CAA de NANCY, 1ère chambre, 17/11/2022, 21NC03367, Inédit au recueil Lebon

Texte intégral

RÉPUBLIQUE FRANCAISE
AU NOM DU PEUPLE FRANCAIS

Vu la procédure suivante :

Procédure contentieuse antérieure :

M. E... C... a demandé au tribunal administratif de Strasbourg d'annuler l'arrêté du 20 octobre 2021 par lequel le préfet de la Moselle lui a fait obligation de quitter le territoire français sans délai et a fixé le pays à destination duquel il pourra être reconduit d'office.

Par un jugement n° 2107185 du 30 novembre 2021, le magistrat désigné par le président du tribunal administratif de Strasbourg a rejeté sa demande.

Procédure devant la cour :

Par une requête enregistrée le 31 décembre 2021, M. C..., représenté par Me Airiau, demande à la cour :

1°) d'annuler ce jugement du tribunal administratif de Strasbourg du 30 novembre 2021 ;

2°) d'annuler l'arrêté du 20 octobre 2021 par lequel le préfet de la Moselle lui a fait obligation de quitter le territoire français sans délai et a fixé le pays à destination duquel il pourra être reconduit d'office ;

3°) d'enjoindre au préfet de la Moselle de lui délivrer une carte de séjour temporaire dans un délai de quinze jours à compter de la notification de l'arrêt à intervenir sous astreinte de 150 euros par jour de retard ;

4°) de mettre à la charge de l'Etat le versement à son conseil de la somme de 3 000 euros sur le fondement des articles L. 761-1 du code de justice administrative et 37 de la loi du 10 juillet 1991.

Données fournies
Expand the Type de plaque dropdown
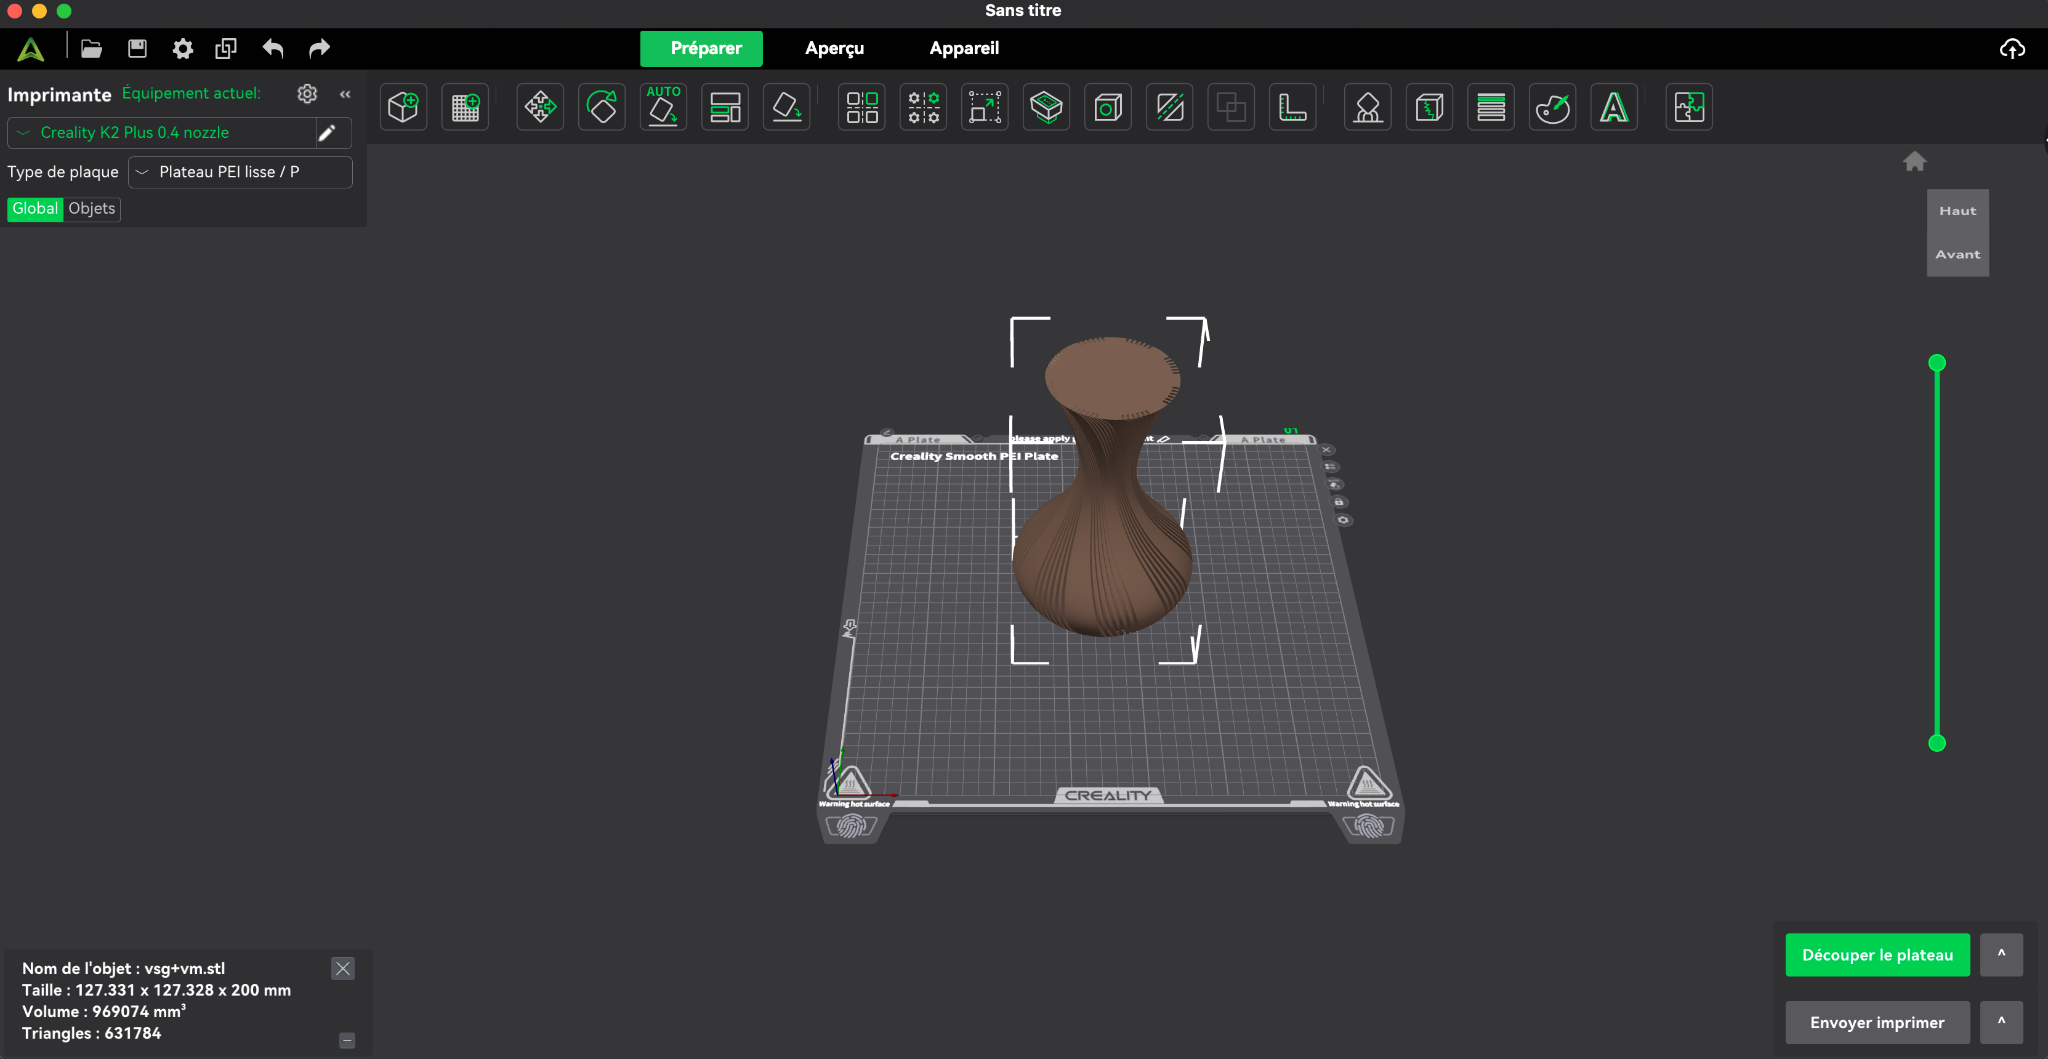Screen dimensions: 2048x1059 coord(240,172)
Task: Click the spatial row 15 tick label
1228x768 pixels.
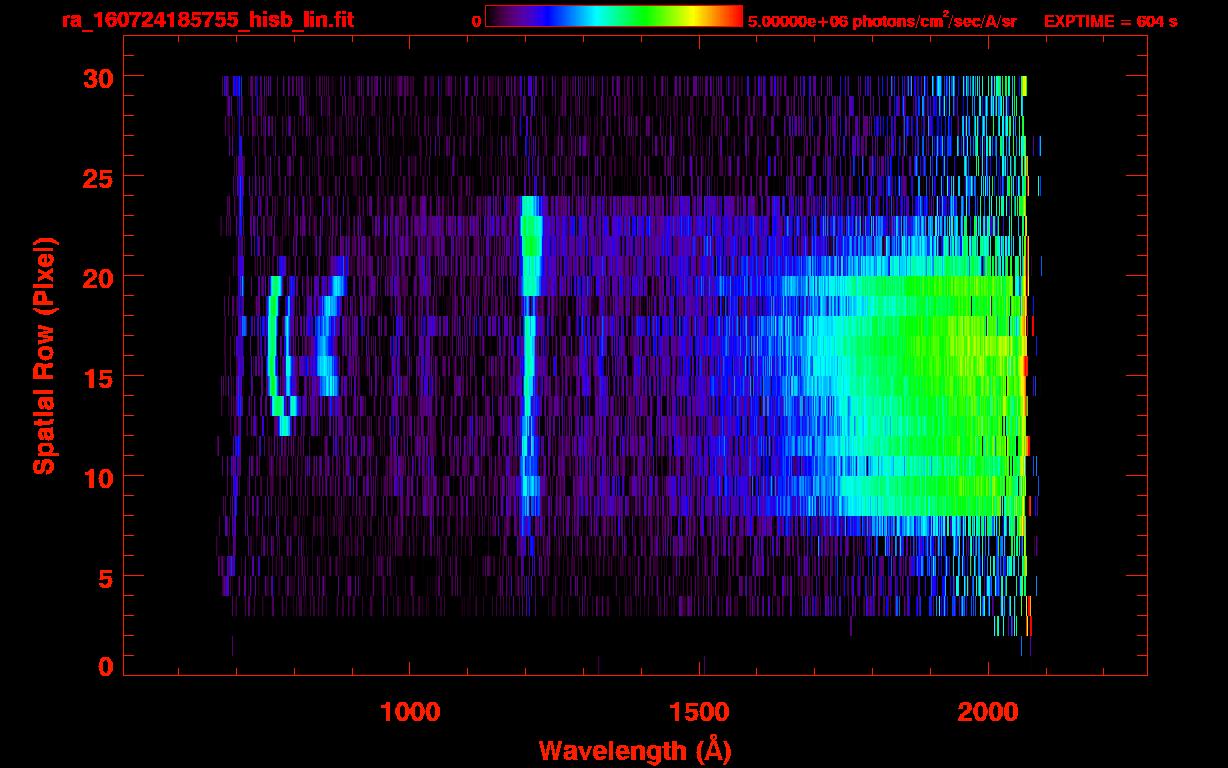Action: [98, 377]
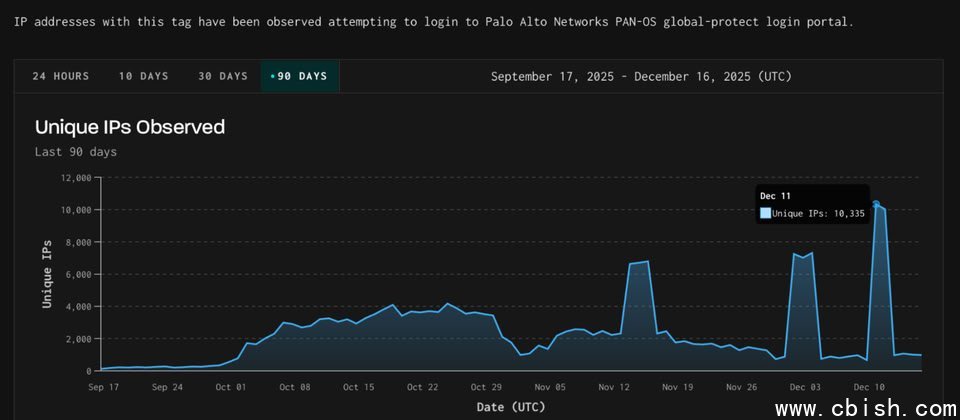This screenshot has height=420, width=960.
Task: Click the Dec 03 x-axis date label
Action: tap(805, 387)
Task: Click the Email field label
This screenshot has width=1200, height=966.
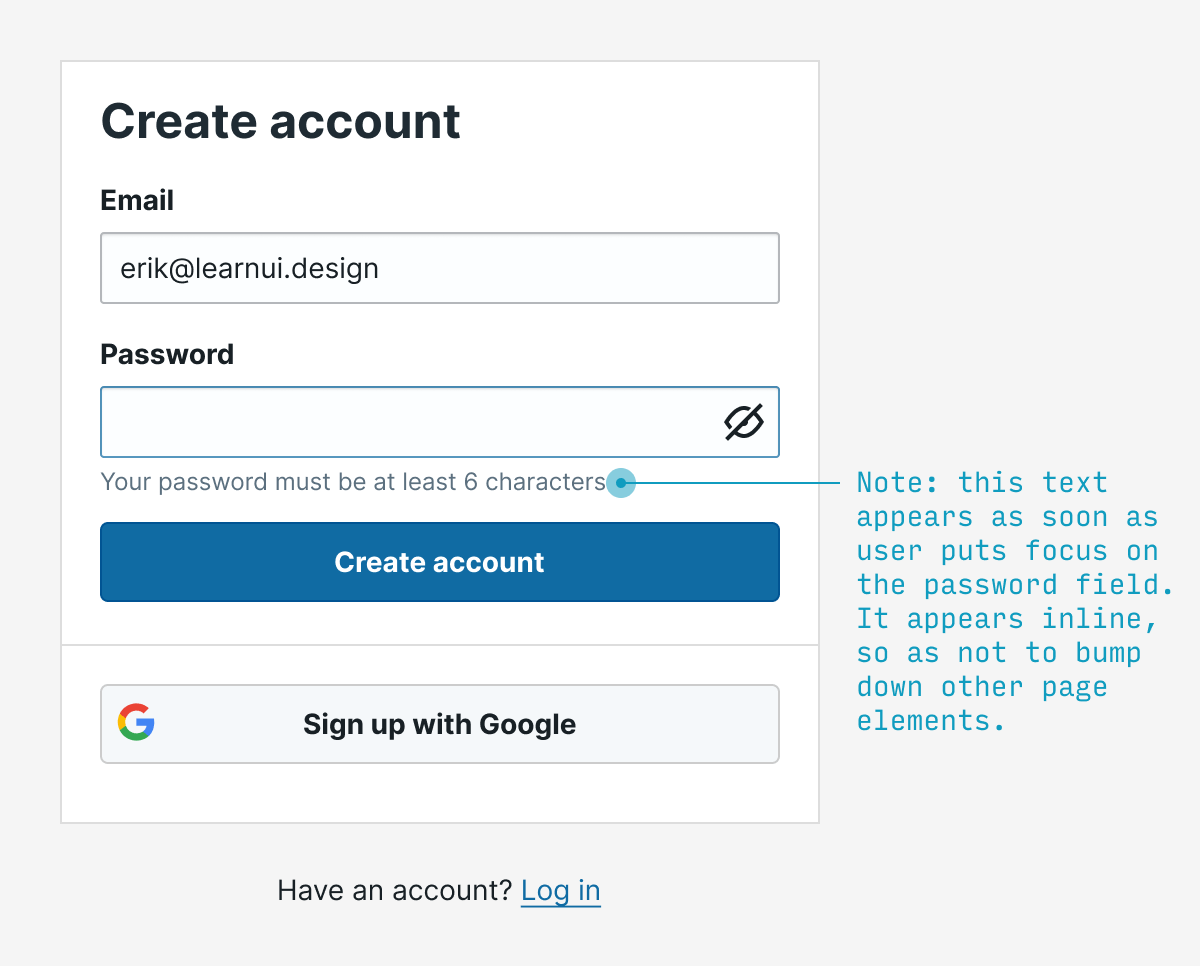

Énoncé
Retapez en entier l'arrêt de la cour administrative d'appel de Nancy, sans rien y changer. Les lignes proviennent d'une autre source que l'arrêt de la cour administrative d'appel de Nancy.

Corrigé
CAA de NANCY, 1ère chambre, 17/11/2022, 21NC03367, Inédit au recueil Lebon

Texte intégral

RÉPUBLIQUE FRANCAISE
AU NOM DU PEUPLE FRANCAIS

Vu la procédure suivante :

Procédure contentieuse antérieure :

M. E... C... a demandé au tribunal administratif de Strasbourg d'annuler l'arrêté du 20 octobre 2021 par lequel le préfet de la Moselle lui a fait obligation de quitter le territoire français sans délai et a fixé le pays à destination duquel il pourra être reconduit d'office.

Par un jugement n° 2107185 du 30 novembre 2021, le magistrat désigné par le président du tribunal administratif de Strasbourg a rejeté sa demande.

Procédure devant la cour :

Par une requête enregistrée le 31 décembre 2021, M. C..., représenté par Me Airiau, demande à la cour :

1°) d'annuler ce jugement du tribunal administratif de Strasbourg du 30 novembre 2021 ;

2°) d'annuler l'arrêté du 20 octobre 2021 par lequel le préfet de la Moselle lui a fait obligation de quitter le territoire français sans délai et a fixé le pays à destination duquel il pourra être reconduit d'office ;

3°) d'enjoindre au préfet de la Moselle de lui délivrer une carte de séjour temporaire dans un délai de quinze jours à compter de la notification de l'arrêt à intervenir sous astreinte de 150 euros par jour de retard ;

4°) de mettre à la charge de l'Etat le versement à son conseil de la somme de 3 000 euros sur le fondement des articles L. 761-1 du code de justice administrative et 37 de la loi du 10 juillet 1991.